Supplied text:
------------------------------------
A main effect of face age revealed that, as predicted, older faces were rated as less attractive than younger faces, F(1, 236) = 270.49, p < 0.001, η2 = 0.534. This effect did not vary with rater age F(1, 236) = 1.66, p = 0.199, η2 = 0.007. It also held true for male faces, and female faces, both ps < 0.001, despite a significant face age × sex interaction F(1, 236) = 10.04, p < 0.005, η2 = 0.041, which reflected a larger age difference for female faces (Figure 7).
An unexpected finding was that female faces were rated as more attractive than male faces, F(1, 236) = 6.33, p < 0.05, η2 = 0.026, and the face age × sex interaction noted above revealed that this was true for younger faces, p < 0.001, but not older ones, p = 0.645. Finally, a significant effect of rater age, F(1, 236) = 1,525.40, p < 0.001, η2 = 0.866, revealed that OA gave higher attractiveness ratings than YA. The rater age × face age effect was not significant, F(1, 236) = 1.66, p = 0.199, η2 = 0.007, and neither was the rater age × face age effect, F(1, 236) = 3.19, p = 0.075, η2 = 0.013, or the triple order interaction, F(1, 236) = 0.15, p = 0.702, η2 = 0.001.
------------------------------------
Source material:
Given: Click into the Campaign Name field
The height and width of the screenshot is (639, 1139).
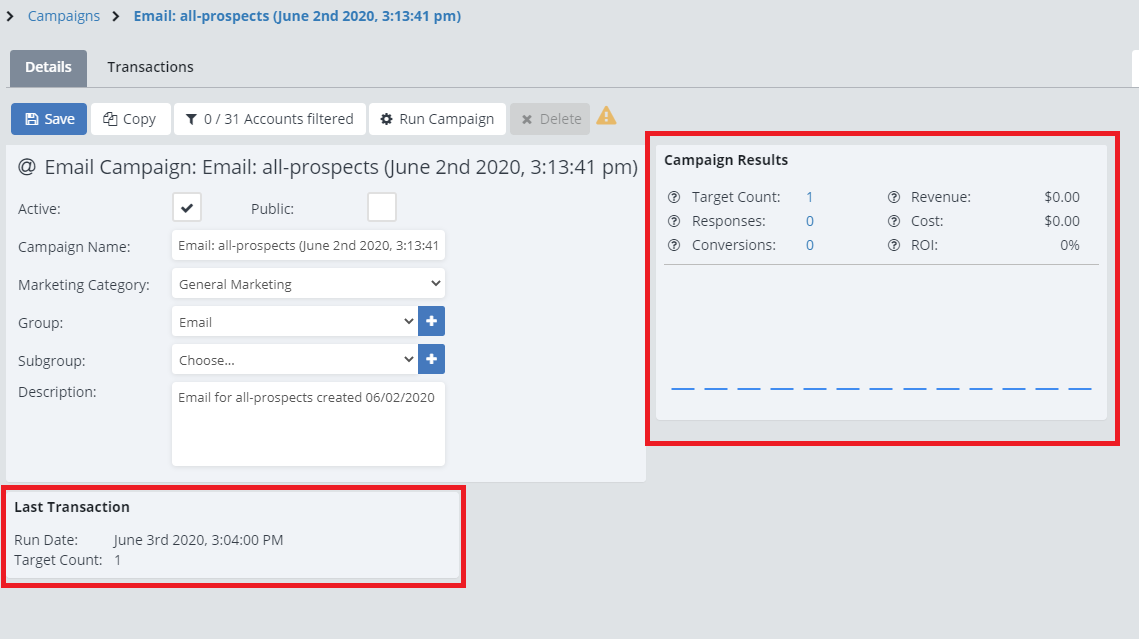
------------------------------------
The request:
Return the passage on face attractiveness ratings word for word, from "An unexpected finding" down to "η2 = 0.001.". The listing comes from a separate source and has no connection to the passage on face attractiveness ratings.

Expected answer:
An unexpected finding was that female faces were rated as more attractive than male faces, F(1, 236) = 6.33, p < 0.05, η2 = 0.026, and the face age × sex interaction noted above revealed that this was true for younger faces, p < 0.001, but not older ones, p = 0.645. Finally, a significant effect of rater age, F(1, 236) = 1,525.40, p < 0.001, η2 = 0.866, revealed that OA gave higher attractiveness ratings than YA. The rater age × face age effect was not significant, F(1, 236) = 1.66, p = 0.199, η2 = 0.007, and neither was the rater age × face age effect, F(1, 236) = 3.19, p = 0.075, η2 = 0.013, or the triple order interaction, F(1, 236) = 0.15, p = 0.702, η2 = 0.001.